• [WHAT IS EXPECTED] Search the listing below for the word "agent" and return each line that contains it.

• [MATERIAL SUPPLIED]
_ _ _ _ _ _ _

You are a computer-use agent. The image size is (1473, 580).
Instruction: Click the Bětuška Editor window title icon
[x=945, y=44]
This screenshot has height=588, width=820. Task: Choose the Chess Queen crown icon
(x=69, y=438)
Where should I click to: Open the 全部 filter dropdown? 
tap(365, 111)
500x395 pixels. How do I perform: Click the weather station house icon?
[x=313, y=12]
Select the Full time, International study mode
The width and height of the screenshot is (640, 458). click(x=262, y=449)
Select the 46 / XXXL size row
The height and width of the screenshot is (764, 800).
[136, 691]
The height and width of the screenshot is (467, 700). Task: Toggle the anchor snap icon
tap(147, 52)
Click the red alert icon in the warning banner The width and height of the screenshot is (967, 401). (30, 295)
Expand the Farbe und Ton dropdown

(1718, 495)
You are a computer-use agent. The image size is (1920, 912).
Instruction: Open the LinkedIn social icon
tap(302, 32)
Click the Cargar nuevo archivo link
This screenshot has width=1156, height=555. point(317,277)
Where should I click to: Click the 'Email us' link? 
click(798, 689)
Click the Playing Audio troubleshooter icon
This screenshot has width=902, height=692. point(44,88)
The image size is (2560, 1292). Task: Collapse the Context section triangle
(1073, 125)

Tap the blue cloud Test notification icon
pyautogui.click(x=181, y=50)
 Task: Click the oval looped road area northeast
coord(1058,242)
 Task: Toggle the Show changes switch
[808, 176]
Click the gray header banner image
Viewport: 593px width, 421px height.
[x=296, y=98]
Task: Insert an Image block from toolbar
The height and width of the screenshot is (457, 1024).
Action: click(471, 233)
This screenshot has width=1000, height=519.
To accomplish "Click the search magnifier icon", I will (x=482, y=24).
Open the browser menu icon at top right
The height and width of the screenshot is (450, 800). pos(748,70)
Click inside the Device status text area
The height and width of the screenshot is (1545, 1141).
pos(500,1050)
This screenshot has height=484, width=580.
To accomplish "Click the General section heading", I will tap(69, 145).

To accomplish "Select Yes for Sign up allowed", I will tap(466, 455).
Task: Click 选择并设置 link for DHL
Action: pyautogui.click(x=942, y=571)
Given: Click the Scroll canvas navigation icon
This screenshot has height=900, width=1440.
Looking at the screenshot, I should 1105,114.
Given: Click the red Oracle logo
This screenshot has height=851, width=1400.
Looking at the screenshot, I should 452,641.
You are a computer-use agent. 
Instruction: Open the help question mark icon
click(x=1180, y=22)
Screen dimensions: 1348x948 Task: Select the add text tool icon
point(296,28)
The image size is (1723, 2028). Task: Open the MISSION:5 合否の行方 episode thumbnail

_ _ _ _ _ _ _

• [EXERCISE RESULT]
You are a computer-use agent. The image size is (1473, 580).
You are a computer-use agent. The image size is (1920, 912).
You are a computer-use agent. 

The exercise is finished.